Cinq cents mètres plus loin, le conducteur stoppa brutalement et ils furent tous projetés les uns contre les autres. Malko allait demander la raison de ce brusque arrêt quand Roger tendit le bras vers une crête toute proche de la route.
— Regardez ! Ils viennent de Rhodésie. Là-bas, ils meurent de faim…
Malko aperçut une harde d’éléphants, une vingtaine au moins, avançant lentement vers la route, en grignotant au passage des branches d’épineux. Efflanqués, la plupart privés de défenses, placides et impressionnants. Roger avait coupé le moteur.

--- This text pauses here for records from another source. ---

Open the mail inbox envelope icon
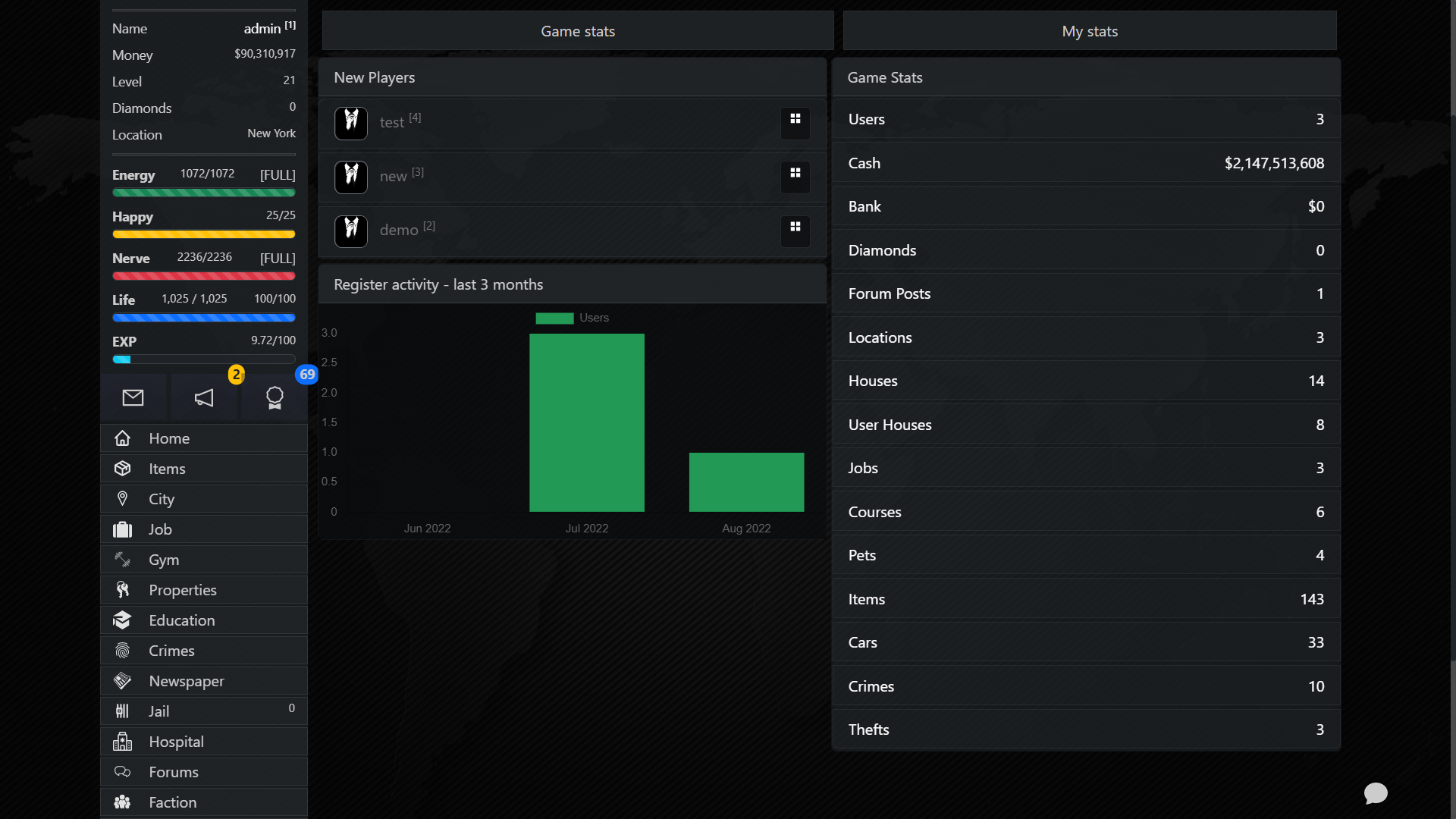 click(133, 397)
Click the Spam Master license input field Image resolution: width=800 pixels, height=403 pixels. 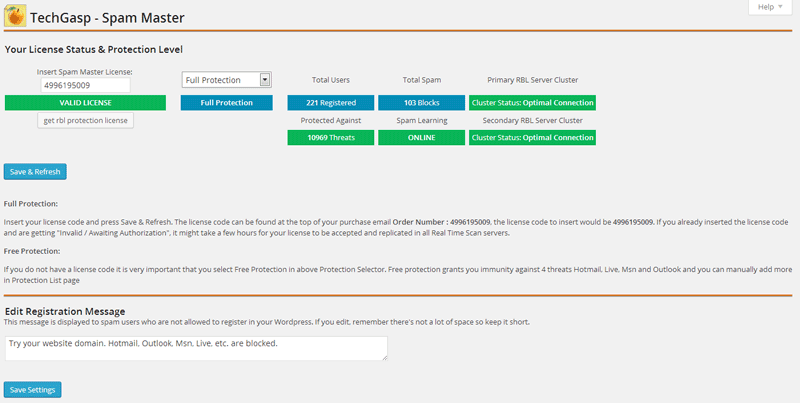click(x=86, y=86)
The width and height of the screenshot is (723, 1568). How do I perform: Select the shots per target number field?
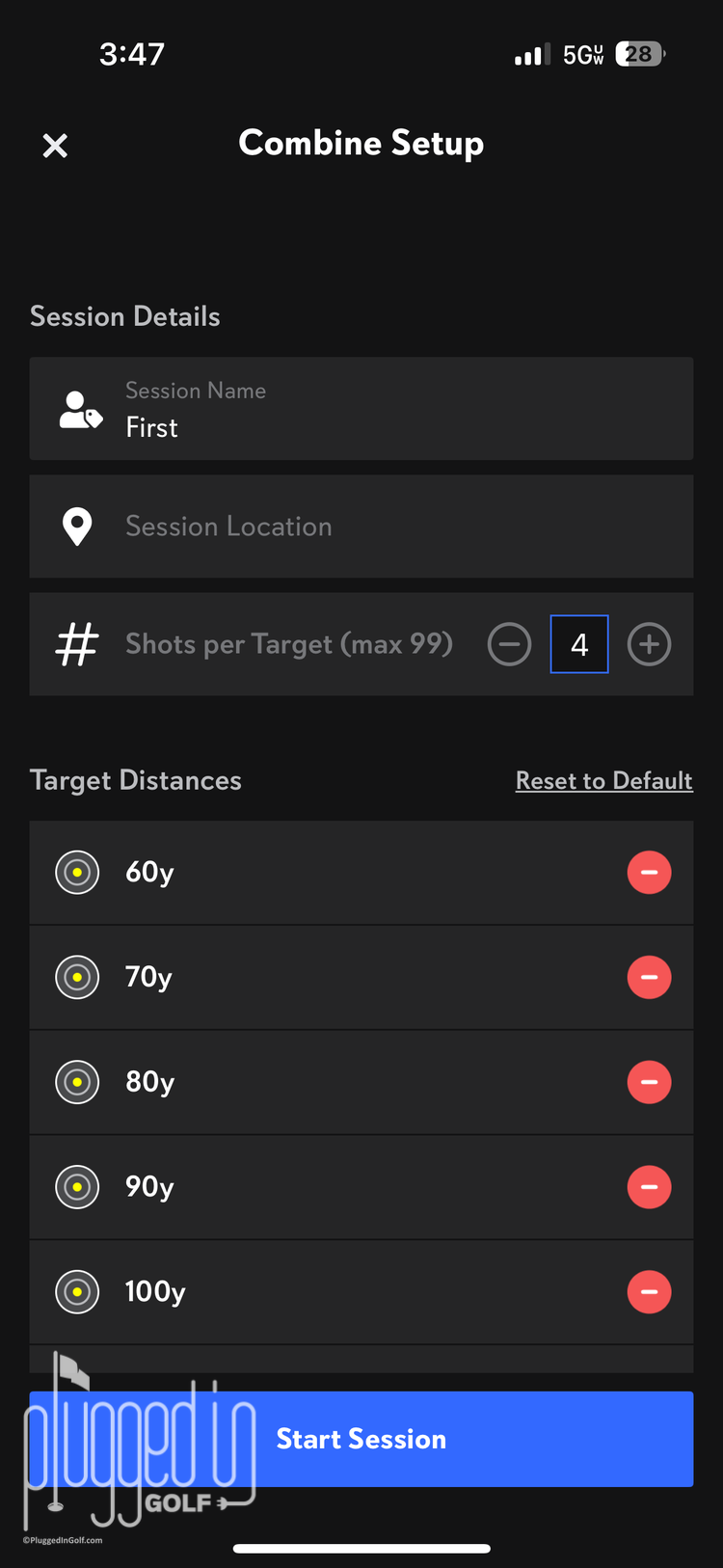579,644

— Il ne faut pas s’énerver, dit-il, sinon, ils risquent de rester au milieu de la piste et, là, on ne passe plus.
Pendant un quart d’heure, ils regardèrent les pachydermes défiler devant eux, traverser une petite mare et poursuivre leur chemin sur une crête aride, vers le nord. Ça c’était la véritable Afrique. Enfin, ils purent redémarrer… Quelques kilomètres plus loin, ils virent un panneau indiquant « Limpopo-Lodge 1 km ».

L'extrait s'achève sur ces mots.